--- Work task ---
Transcribe only the lines of the listing below from the one holding "[منو موبایل] (1656, 51)" through the one holding "Langues (39, 1218)", inclusive, without any change.

--- Data for analysis ---
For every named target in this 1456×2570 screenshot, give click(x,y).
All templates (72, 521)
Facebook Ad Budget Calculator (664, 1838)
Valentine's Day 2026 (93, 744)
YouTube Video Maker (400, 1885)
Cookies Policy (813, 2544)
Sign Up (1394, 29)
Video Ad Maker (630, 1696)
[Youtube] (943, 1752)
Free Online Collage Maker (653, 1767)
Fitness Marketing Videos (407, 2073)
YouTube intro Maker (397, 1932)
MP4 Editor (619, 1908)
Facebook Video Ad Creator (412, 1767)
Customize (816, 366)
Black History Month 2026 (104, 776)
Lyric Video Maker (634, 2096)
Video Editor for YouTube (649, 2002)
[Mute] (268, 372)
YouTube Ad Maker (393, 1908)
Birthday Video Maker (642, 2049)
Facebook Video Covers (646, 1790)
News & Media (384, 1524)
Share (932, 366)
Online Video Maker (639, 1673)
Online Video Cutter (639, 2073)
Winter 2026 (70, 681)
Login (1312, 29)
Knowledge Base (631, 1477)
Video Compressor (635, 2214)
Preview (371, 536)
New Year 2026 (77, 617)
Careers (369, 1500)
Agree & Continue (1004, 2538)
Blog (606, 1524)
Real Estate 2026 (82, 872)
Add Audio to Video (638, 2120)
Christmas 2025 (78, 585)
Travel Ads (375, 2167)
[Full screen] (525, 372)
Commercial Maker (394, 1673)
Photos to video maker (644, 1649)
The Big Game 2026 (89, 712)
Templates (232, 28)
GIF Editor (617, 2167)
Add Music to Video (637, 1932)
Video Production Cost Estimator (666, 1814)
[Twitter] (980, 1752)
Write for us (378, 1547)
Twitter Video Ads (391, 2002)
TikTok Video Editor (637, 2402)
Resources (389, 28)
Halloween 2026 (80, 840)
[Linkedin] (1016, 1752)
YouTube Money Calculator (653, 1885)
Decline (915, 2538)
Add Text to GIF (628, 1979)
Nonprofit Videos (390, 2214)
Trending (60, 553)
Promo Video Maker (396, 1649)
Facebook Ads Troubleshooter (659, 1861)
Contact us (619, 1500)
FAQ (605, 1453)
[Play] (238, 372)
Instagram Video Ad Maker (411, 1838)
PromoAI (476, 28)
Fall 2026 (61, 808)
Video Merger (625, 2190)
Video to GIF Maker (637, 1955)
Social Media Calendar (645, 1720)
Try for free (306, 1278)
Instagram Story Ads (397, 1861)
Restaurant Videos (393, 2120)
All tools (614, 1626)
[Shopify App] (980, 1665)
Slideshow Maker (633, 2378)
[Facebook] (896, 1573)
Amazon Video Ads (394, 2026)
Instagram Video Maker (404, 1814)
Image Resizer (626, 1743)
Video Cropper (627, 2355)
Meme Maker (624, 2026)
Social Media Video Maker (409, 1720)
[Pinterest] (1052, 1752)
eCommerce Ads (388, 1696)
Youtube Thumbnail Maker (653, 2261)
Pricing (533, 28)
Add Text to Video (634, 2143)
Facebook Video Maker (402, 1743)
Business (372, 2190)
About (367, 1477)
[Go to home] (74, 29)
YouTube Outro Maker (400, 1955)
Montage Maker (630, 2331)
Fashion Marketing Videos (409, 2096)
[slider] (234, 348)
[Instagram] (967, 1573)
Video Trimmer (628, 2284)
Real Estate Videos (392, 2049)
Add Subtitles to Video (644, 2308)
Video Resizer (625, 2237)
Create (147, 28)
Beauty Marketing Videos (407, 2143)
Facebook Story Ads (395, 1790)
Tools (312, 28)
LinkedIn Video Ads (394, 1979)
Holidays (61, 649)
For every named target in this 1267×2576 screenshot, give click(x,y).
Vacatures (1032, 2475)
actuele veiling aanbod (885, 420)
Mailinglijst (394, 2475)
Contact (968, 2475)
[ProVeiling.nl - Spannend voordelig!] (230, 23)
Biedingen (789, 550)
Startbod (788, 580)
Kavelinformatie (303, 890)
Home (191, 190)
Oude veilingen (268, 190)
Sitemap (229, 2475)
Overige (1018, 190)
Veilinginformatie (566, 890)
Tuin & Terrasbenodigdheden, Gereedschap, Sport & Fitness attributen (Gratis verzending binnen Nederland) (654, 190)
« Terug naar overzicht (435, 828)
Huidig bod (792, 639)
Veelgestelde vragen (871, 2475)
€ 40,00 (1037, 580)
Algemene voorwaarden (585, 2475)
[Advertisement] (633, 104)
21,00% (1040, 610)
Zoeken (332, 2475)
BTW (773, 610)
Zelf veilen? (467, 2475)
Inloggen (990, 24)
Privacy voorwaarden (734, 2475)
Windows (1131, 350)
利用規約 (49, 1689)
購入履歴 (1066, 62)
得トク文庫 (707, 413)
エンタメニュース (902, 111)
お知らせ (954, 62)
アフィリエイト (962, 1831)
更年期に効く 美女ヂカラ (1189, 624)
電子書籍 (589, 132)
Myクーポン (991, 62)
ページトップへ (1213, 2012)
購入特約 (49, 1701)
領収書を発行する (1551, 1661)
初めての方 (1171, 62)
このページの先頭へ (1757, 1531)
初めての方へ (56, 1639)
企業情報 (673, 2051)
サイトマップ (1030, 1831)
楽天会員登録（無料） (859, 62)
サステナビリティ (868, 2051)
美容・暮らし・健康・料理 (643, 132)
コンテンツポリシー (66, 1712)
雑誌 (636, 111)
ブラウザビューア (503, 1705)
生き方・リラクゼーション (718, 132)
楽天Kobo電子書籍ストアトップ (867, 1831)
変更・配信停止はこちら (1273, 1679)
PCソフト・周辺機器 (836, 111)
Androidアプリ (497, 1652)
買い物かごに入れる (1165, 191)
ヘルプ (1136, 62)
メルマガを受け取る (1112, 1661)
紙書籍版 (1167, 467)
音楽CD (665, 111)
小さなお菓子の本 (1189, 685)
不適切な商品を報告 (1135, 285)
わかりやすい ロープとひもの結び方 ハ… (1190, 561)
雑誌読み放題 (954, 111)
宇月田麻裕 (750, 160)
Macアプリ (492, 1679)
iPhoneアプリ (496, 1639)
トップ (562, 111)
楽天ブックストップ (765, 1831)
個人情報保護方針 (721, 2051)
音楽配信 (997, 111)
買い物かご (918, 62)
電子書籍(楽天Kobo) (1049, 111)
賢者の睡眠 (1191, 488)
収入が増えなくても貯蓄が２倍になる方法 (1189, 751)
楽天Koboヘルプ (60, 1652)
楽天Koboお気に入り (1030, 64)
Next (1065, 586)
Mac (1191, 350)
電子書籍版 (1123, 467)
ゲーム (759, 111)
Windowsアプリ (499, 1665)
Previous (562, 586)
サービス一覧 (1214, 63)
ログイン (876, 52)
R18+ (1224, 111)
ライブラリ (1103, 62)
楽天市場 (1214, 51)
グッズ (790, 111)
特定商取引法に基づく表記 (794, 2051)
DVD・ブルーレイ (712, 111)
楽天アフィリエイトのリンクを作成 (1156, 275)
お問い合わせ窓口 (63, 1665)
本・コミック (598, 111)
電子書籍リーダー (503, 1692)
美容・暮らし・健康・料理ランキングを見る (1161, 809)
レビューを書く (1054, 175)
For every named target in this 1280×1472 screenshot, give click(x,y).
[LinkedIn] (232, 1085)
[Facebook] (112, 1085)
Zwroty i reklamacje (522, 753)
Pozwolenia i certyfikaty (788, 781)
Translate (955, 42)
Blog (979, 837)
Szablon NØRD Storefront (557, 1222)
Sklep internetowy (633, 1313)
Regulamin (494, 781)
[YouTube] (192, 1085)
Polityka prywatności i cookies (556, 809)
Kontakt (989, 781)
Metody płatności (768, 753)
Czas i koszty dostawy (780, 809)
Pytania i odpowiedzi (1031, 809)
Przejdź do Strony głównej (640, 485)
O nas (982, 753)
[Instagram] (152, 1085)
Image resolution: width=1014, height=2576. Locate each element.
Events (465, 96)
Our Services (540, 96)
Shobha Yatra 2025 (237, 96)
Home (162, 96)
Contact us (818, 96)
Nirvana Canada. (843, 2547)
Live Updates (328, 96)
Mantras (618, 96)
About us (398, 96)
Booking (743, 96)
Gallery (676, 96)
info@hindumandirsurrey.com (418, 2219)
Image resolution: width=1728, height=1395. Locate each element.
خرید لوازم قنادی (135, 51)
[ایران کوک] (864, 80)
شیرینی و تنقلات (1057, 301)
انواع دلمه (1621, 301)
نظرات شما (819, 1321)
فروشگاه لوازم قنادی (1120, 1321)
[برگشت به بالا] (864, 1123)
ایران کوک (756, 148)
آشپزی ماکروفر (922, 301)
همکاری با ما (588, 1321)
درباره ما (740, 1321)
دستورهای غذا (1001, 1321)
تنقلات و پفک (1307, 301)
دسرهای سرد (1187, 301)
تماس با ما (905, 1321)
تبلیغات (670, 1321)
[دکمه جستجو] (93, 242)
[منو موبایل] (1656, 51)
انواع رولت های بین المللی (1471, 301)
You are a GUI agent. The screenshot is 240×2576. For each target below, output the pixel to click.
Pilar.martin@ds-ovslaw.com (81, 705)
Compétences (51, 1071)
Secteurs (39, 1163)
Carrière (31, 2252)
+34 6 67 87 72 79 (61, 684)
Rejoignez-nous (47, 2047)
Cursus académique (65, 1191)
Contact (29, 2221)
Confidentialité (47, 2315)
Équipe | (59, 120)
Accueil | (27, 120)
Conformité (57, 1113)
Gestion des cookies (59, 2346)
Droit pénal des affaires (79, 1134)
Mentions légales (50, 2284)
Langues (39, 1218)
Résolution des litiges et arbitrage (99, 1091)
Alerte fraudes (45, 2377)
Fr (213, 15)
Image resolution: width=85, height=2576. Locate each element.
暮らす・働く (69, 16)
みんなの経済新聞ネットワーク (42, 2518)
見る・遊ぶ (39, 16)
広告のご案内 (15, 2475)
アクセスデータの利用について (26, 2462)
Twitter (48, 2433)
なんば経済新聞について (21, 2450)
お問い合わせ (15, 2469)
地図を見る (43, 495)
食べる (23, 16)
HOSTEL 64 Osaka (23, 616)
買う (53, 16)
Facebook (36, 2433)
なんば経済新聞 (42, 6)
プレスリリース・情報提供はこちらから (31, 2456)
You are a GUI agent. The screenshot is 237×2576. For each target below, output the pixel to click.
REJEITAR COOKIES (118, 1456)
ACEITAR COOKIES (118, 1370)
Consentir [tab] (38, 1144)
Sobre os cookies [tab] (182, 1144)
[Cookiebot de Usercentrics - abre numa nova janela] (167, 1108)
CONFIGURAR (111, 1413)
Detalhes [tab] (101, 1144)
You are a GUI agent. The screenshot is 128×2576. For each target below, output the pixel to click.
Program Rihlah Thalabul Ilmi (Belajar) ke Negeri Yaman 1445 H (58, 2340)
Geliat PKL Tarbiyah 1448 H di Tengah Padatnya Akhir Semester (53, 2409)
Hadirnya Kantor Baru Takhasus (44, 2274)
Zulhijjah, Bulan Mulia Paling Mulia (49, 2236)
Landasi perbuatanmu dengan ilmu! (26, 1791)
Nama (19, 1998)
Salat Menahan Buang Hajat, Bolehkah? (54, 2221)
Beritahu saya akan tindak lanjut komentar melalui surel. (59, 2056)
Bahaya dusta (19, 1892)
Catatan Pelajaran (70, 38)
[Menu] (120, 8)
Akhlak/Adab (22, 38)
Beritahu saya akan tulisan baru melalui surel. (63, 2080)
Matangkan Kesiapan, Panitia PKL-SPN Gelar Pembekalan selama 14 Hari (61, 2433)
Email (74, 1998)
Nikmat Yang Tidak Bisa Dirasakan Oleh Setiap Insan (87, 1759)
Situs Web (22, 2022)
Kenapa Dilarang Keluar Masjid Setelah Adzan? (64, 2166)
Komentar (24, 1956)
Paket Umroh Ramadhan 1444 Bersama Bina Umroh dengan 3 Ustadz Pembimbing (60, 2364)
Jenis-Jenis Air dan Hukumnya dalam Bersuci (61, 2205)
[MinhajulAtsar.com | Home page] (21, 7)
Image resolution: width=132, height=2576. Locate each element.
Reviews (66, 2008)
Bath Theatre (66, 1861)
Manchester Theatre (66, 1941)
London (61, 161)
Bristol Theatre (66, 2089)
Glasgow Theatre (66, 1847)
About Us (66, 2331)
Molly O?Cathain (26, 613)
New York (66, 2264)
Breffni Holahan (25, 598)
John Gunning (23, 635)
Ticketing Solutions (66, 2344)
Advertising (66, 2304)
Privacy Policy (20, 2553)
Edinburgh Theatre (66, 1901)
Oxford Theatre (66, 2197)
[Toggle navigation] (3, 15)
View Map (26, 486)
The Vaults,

--- Answer for this exercise ---
[منو موبایل] (1656, 51)
انواع رولت های بین المللی (1471, 301)
You are a GUI agent. The screenshot is 240×2576. For each target below, output the pixel to click.
Pilar.martin@ds-ovslaw.com (81, 705)
Compétences (51, 1071)
Secteurs (39, 1163)
Carrière (31, 2252)
+34 6 67 87 72 79 (61, 684)
Rejoignez-nous (47, 2047)
Cursus académique (65, 1191)
Contact (29, 2221)
Confidentialité (47, 2315)
Équipe | (59, 120)
Accueil | (27, 120)
Conformité (57, 1113)
Gestion des cookies (59, 2346)
Droit pénal des affaires (79, 1134)
Mentions légales (50, 2284)
Langues (39, 1218)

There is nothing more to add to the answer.